*** Block opens ***

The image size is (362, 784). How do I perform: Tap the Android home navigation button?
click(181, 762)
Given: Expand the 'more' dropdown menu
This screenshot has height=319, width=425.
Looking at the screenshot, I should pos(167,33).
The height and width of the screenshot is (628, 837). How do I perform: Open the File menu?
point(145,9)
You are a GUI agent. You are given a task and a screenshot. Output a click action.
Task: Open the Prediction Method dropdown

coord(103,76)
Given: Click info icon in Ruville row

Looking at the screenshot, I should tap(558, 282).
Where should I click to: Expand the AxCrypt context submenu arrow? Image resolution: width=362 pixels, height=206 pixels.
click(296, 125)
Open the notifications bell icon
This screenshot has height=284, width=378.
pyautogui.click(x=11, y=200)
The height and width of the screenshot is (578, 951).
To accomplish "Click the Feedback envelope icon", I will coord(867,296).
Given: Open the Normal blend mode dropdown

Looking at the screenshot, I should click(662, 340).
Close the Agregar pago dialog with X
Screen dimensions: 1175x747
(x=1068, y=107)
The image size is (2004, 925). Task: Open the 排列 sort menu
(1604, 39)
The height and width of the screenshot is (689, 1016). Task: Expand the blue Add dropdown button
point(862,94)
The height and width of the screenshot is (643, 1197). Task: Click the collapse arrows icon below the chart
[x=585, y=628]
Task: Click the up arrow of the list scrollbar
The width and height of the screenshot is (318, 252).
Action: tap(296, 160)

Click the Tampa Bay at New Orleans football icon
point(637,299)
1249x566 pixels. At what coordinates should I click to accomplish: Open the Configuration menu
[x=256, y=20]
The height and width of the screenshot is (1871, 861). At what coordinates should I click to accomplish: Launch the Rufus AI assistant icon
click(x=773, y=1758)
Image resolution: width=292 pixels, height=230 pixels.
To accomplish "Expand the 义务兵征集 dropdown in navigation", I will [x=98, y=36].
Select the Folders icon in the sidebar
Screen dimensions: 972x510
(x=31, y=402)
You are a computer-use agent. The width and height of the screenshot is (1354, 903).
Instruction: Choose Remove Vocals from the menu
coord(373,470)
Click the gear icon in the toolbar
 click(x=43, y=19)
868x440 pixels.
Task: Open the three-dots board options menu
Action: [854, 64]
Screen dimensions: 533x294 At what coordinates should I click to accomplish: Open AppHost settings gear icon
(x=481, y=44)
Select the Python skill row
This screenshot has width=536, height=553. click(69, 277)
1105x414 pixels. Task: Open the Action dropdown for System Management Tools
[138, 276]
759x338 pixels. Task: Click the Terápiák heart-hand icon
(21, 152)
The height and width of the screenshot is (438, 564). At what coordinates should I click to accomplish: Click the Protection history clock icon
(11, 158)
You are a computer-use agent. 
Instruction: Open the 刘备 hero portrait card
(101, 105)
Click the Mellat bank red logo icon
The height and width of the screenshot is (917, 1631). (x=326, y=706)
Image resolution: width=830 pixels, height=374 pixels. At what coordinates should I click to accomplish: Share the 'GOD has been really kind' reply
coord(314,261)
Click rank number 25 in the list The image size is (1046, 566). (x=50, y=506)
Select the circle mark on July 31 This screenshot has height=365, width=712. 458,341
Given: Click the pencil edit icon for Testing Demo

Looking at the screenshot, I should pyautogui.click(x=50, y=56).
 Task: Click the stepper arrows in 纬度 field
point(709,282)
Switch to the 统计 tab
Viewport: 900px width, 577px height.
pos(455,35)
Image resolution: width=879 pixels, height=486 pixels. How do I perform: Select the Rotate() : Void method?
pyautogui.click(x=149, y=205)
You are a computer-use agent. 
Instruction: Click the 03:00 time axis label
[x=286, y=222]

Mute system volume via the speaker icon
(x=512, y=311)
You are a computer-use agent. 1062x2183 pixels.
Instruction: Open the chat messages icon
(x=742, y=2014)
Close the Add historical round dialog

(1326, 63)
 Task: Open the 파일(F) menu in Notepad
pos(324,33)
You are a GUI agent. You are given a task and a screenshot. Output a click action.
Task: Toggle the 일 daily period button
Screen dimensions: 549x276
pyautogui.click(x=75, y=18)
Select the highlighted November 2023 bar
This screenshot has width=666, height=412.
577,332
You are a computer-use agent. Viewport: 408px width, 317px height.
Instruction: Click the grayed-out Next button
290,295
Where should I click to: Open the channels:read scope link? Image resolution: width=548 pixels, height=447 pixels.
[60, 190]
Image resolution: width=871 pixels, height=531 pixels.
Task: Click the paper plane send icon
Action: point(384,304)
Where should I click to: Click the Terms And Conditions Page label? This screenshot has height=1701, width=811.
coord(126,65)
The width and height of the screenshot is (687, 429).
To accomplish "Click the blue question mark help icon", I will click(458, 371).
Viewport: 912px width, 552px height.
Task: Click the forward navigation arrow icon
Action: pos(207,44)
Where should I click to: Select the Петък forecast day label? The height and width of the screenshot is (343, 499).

*** Block closes ***

• **Goal of the exercise**
The lines to return are those in the records above that hold the word "computer".

• **Exercise result**
You are a computer-use agent. The width and height of the screenshot is (1354, 903).
You are a computer-use agent. 
You are a computer-use agent. 
You are a computer-use agent. 1062x2183 pixels.
You are a computer-use agent. Viewport: 408px width, 317px height.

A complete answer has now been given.